The parties will keep all confidential information of the other party secret and take all necessary technical and organizational precautions to protect all confidential information to which they have access from unauthorized access, loss, destruction, and modification. They shall treat confidential information with the same care as they apply to their own equally confidential information, but at least with the care of a prudent businessman. This obligation shall continue to exist after the termination of the contractual relationship.

11. Data protection and compliance

The Customer shall ensure on its own responsibility that all compliance requirements are fulfilled within the framework of the contractual relationship and - insofar as personal data is processed in this context - that the provisions of data protection (DSGVO, BDSG, etc.) are implemented in a legally compliant manner and continuously observed. In order to ensure the security and confidentiality of the data subject to data protection, the Customer shall, in particular, take and maintain the necessary technical and organizational measures.

12. Final provisions

  1. The entire contractual relationship of the parties, as well as the services rendered by the parties hereunder, shall be governed exclusively by the laws of the Federal Republic of Germany, excluding the UN Convention on Contracts for the International Sale of Goods and the conflict of laws provisions; Article 3 EGBGB shall remain unaffected.

  2. The customer may only offset Kombo's remuneration claims under this contract against claims that have been legally established or acknowledged by Kombo. The assertion of rights of retention due to the owed service fee can also be asserted due to the unjustified non-fulfillment of the customer's obligations from the contractual relationship for the provision of the tool.

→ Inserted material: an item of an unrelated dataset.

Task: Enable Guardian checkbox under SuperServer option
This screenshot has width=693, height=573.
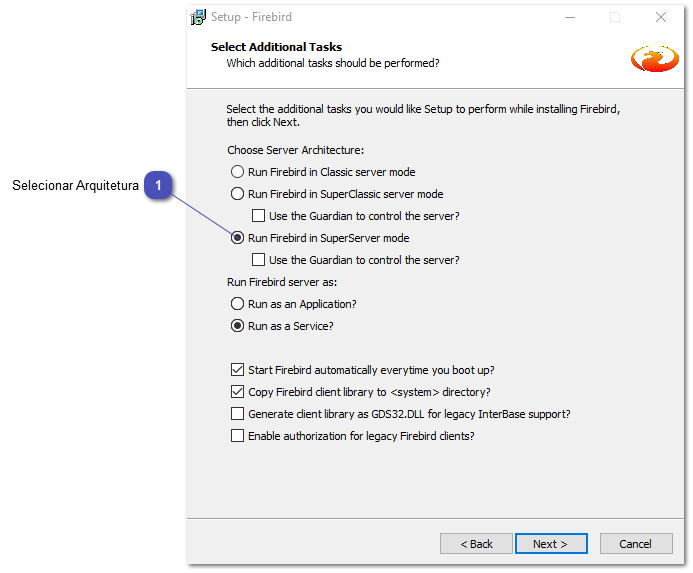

  3. The place of performance and jurisdiction for the mutual claims arising from the contractual relationship is the registered office of Kombo unless otherwise specified. Kombo is entitled to take legal action against the customer at his general place of jurisdiction. 

  4. Should individual provisions of these GTC be ineffective or lose their effectiveness due to a circumstance occurring at a later date, the effectiveness of the respective contract shall remain unaffected in all other respects. The same applies to loopholes in these GTC.